The boys look at each other. Both remember the coachman’s waiting room with its unheated floor; the anxious look of their driver as he explained there was no inn.
“Very pleasant,” they say, almost in unison.
“I am pleased.”
Miss Naylor enters. She is wearing the same nunnish dress she wore at the breakfast table, though she has added a string of pearls. The boys rise, somewhat clumsily, dropping napkins, until she has taken her seat across from her mother. Right away a servant appears carrying a terrine of soup.

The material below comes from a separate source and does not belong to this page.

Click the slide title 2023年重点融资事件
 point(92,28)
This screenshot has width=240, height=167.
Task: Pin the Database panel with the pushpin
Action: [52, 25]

“Please,” Lady Naylor says, after a perfunctory grace, “begin. We don’t stand on formality here.” The smile she flashes highlights the absurdity of the claim. Her daughter scowls and spoons the soup with such noiseless precision that Charlie, sitting next to her, feels like a pig at the trough.
“I trust your parents are well, Mr. Cooper.”
“Very well, thank you.”
“It is generous of them to share you with us in this festive season.”
Charlie blushes. “Not at all.”
“Livia, you forgot to mention to me what a perfectly charming young gentleman Mr. Cooper is. And Mr. Argyle, too, of course.” She flashes another smile, subtle and naughty. “Her report, I must tell you, was rather libellous.”
“Mother! I really must insist that you don’t lie.” A flush of colour has entered the girl’s cheek.
“See how we live here,” her mother appeals to her guests. “Under the heavy thumb of a prude.”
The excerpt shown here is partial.